Task directions.
Set down the whole listing verbatim.

Excerpted data.
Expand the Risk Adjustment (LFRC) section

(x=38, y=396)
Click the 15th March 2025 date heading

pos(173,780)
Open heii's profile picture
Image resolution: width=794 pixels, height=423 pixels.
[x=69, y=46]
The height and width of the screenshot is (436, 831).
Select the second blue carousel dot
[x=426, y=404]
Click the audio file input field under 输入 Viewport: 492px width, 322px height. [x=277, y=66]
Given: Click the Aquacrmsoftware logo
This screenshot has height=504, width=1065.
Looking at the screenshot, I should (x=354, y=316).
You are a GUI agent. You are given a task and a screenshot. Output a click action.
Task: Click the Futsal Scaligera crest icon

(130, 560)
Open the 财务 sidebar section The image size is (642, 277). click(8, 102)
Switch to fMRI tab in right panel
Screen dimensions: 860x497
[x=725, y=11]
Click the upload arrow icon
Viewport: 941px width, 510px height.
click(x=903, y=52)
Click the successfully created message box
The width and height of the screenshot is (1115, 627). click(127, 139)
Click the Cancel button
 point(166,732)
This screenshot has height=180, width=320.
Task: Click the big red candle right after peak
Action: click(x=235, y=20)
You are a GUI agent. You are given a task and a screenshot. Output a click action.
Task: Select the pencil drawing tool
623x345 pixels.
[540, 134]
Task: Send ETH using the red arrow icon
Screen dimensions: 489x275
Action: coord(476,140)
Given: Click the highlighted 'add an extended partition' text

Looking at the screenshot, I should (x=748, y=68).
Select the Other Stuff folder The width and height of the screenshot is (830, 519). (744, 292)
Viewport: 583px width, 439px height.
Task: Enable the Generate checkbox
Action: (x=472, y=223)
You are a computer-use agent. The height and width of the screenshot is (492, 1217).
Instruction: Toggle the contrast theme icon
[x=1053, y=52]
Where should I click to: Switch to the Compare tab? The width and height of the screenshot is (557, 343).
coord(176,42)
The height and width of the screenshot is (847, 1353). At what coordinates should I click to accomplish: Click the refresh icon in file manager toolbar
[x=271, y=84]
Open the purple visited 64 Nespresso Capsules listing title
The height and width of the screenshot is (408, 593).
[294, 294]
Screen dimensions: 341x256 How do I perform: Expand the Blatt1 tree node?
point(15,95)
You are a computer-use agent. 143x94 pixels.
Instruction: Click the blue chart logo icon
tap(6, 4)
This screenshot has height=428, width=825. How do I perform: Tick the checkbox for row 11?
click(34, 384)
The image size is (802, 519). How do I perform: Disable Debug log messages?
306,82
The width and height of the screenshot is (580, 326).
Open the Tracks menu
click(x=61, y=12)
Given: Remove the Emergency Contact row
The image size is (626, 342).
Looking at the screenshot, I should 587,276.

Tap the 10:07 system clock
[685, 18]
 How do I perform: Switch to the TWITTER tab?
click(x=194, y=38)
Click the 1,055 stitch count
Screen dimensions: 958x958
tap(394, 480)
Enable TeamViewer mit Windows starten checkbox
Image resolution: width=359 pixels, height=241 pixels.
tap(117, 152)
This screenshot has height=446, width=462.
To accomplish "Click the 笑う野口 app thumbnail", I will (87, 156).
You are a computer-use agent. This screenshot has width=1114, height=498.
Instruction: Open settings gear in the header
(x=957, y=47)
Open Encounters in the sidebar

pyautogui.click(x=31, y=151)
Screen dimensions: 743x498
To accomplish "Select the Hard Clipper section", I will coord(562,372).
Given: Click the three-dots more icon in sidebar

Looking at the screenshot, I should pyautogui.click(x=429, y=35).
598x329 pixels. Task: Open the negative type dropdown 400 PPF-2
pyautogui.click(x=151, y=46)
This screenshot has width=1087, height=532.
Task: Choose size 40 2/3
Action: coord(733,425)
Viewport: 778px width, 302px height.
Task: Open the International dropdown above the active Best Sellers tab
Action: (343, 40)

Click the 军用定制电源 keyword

Response for this exercise.
Expand the Risk Adjustment (LFRC) section

(x=38, y=396)
Click the 15th March 2025 date heading

pos(173,780)
Open heii's profile picture
Image resolution: width=794 pixels, height=423 pixels.
[x=69, y=46]
The height and width of the screenshot is (436, 831).
Select the second blue carousel dot
[x=426, y=404]
Click the audio file input field under 输入 Viewport: 492px width, 322px height. [x=277, y=66]
Given: Click the Aquacrmsoftware logo
This screenshot has height=504, width=1065.
Looking at the screenshot, I should (x=354, y=316).
You are a GUI agent. You are given a task and a screenshot. Output a click action.
Task: Click the Futsal Scaligera crest icon

(130, 560)
Open the 财务 sidebar section The image size is (642, 277). click(8, 102)
Switch to fMRI tab in right panel
Screen dimensions: 860x497
[x=725, y=11]
Click the upload arrow icon
Viewport: 941px width, 510px height.
click(x=903, y=52)
Click the successfully created message box
The width and height of the screenshot is (1115, 627). click(127, 139)
Click the Cancel button
 point(166,732)
This screenshot has height=180, width=320.
Task: Click the big red candle right after peak
Action: click(x=235, y=20)
You are a GUI agent. You are given a task and a screenshot. Output a click action.
Task: Select the pencil drawing tool
623x345 pixels.
[540, 134]
Task: Send ETH using the red arrow icon
Screen dimensions: 489x275
Action: coord(476,140)
Given: Click the highlighted 'add an extended partition' text

Looking at the screenshot, I should (x=748, y=68).
Select the Other Stuff folder The width and height of the screenshot is (830, 519). (744, 292)
Viewport: 583px width, 439px height.
Task: Enable the Generate checkbox
Action: (x=472, y=223)
You are a computer-use agent. The height and width of the screenshot is (492, 1217).
Instruction: Toggle the contrast theme icon
[x=1053, y=52]
Where should I click to: Switch to the Compare tab? The width and height of the screenshot is (557, 343).
coord(176,42)
The height and width of the screenshot is (847, 1353). At what coordinates should I click to accomplish: Click the refresh icon in file manager toolbar
[x=271, y=84]
Open the purple visited 64 Nespresso Capsules listing title
The height and width of the screenshot is (408, 593).
[294, 294]
Screen dimensions: 341x256 How do I perform: Expand the Blatt1 tree node?
point(15,95)
You are a computer-use agent. 143x94 pixels.
Instruction: Click the blue chart logo icon
tap(6, 4)
This screenshot has height=428, width=825. How do I perform: Tick the checkbox for row 11?
click(34, 384)
The image size is (802, 519). How do I perform: Disable Debug log messages?
306,82
The width and height of the screenshot is (580, 326).
Open the Tracks menu
click(x=61, y=12)
Given: Remove the Emergency Contact row
The image size is (626, 342).
Looking at the screenshot, I should 587,276.

Tap the 10:07 system clock
[685, 18]
 How do I perform: Switch to the TWITTER tab?
click(x=194, y=38)
Click the 1,055 stitch count
Screen dimensions: 958x958
tap(394, 480)
Enable TeamViewer mit Windows starten checkbox
Image resolution: width=359 pixels, height=241 pixels.
tap(117, 152)
This screenshot has height=446, width=462.
To accomplish "Click the 笑う野口 app thumbnail", I will (87, 156).
You are a computer-use agent. This screenshot has width=1114, height=498.
Instruction: Open settings gear in the header
(x=957, y=47)
Open Encounters in the sidebar

pyautogui.click(x=31, y=151)
Screen dimensions: 743x498
To accomplish "Select the Hard Clipper section", I will coord(562,372).
Given: Click the three-dots more icon in sidebar

Looking at the screenshot, I should pyautogui.click(x=429, y=35).
598x329 pixels. Task: Open the negative type dropdown 400 PPF-2
pyautogui.click(x=151, y=46)
This screenshot has width=1087, height=532.
Task: Choose size 40 2/3
Action: coord(733,425)
Viewport: 778px width, 302px height.
Task: Open the International dropdown above the active Best Sellers tab
Action: (343, 40)

Click the 军用定制电源 keyword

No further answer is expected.